Verify the application stayed within a token budget:

from typing import Dict, Any

def evaluate(
inputs: Dict[str, Any],
outputs: Any,
trace: Dict[str, Any],
) -> float:
if not trace or not trace.get("spans"):
return 0.5

root = list(trace["spans"].values())[0]
ag = root.get("attributes", {}).get("ag", {})
tokens = ag.get("metrics", {}).get("unit", {}).get("tokens", {})
total_tokens = tokens.get("total", 0)

max_tokens = 500
if total_tokens <= max_tokens:
return 1.0
elif total_tokens <= max_tokens * 1.5:
return 0.5
return 0.0

Accessing ground truth

In batch evaluation, testcase columns are available directly in inputs.
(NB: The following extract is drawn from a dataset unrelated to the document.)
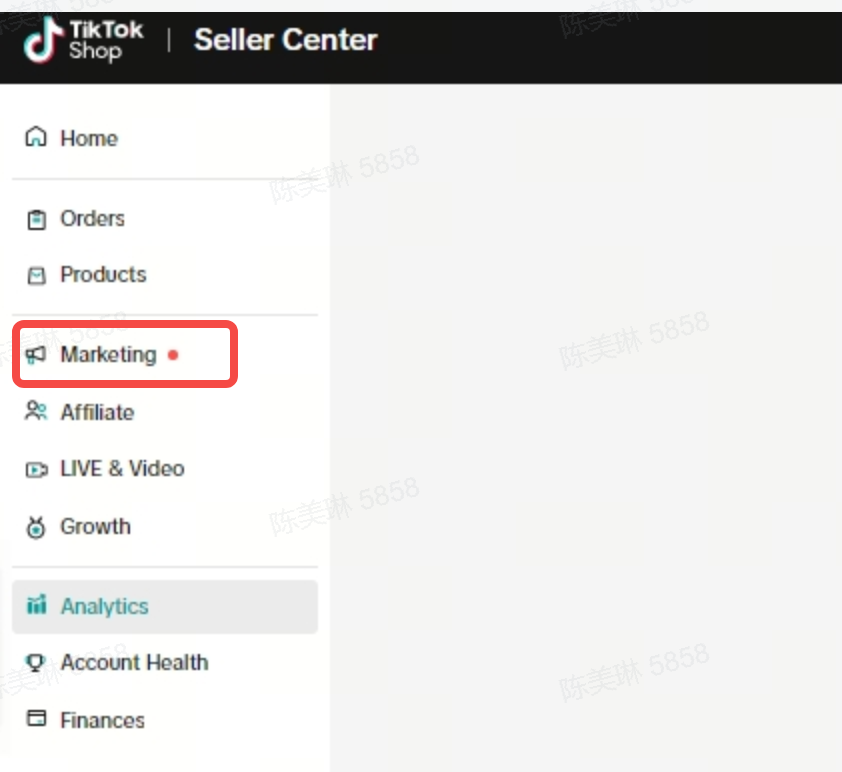Viewport: 842px width, 772px height.
Task: Open the Affiliate menu item
Action: 97,412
If your testset has a correct_answer column, access it as inputs["correct_answer"] or inputs.get("correct_answer").

You do not need to configure a separate "correct answer key" — just read the column name directly from inputs.

Accessing trace data

The trace parameter contains the full OpenTelemetry trace serialized as a dict. The structure looks like:

{
"spans": {
"<span_id>": {
"name": "my_app",
"start_time": "2025-01-15T10:30:00Z",
"end_time": "2025-01-15T10:30:02.5Z",
"status_code": "OK",
"attributes": {
"ag": {
"data": {
"inputs": {"country": "France"},
"outputs": "The capital is Paris"
},
"metrics": {
"unit": {
"costs": {"total": 0.001},
"tokens": {"prompt": 50, "completion": 20, "total": 70},
"duration": {"total": 2.5}
}
}
}
},
"children": [...]
}
}
}

Useful paths:

DataPath
Root spanlist(trace["spans"].values())[0]
App inputsroot["attributes"]["ag"]["data"]["inputs"]
App outputsroot["attributes"]["ag"]["data"]["outputs"]
Latency (seconds)root["attributes"]["ag"]["metrics"]["unit"]["duration"]["total"]
Token countsroot["attributes"]["ag"]["metrics"]["unit"]["tokens"]
Costsroot["attributes"]["ag"]["metrics"]["unit"]["costs"]["total"]
Child spansroot["children"]

JavaScript and TypeScript

The same interface is available in JavaScript and TypeScript:

JavaScript:

function evaluate(inputs, outputs, trace) {
const success = outputs === inputs.correct_answer
return {score: success ? 1.0 : 0.0, success: success}
}

TypeScript:

function evaluate(
inputs: Record<string, any>,
outputs: any,
trace: Record<string, any>
): {score: number; success: boolean} {
const success = outputs === inputs.correct_answer
return {score: success ? 1.0 : 0.0, success: success}
}

Legacy interfaces

info

Existing evaluators keep working unchanged. There are two older interfaces:

The original 4-parameter interface:

def evaluate(app_params, inputs, output, correct_answer) -> float:

And the float-only 3-parameter interface:

def evaluate(inputs, outputs, trace) -> float:

Evaluators created with either interface continue to return a single score. Dict returns are only supported for evaluators created after this update.

To migrate an old evaluator, create a new code evaluator and copy your logic over. Use the (inputs, outputs, trace) signature, read ground truth directly from inputs, and return a dict of metrics.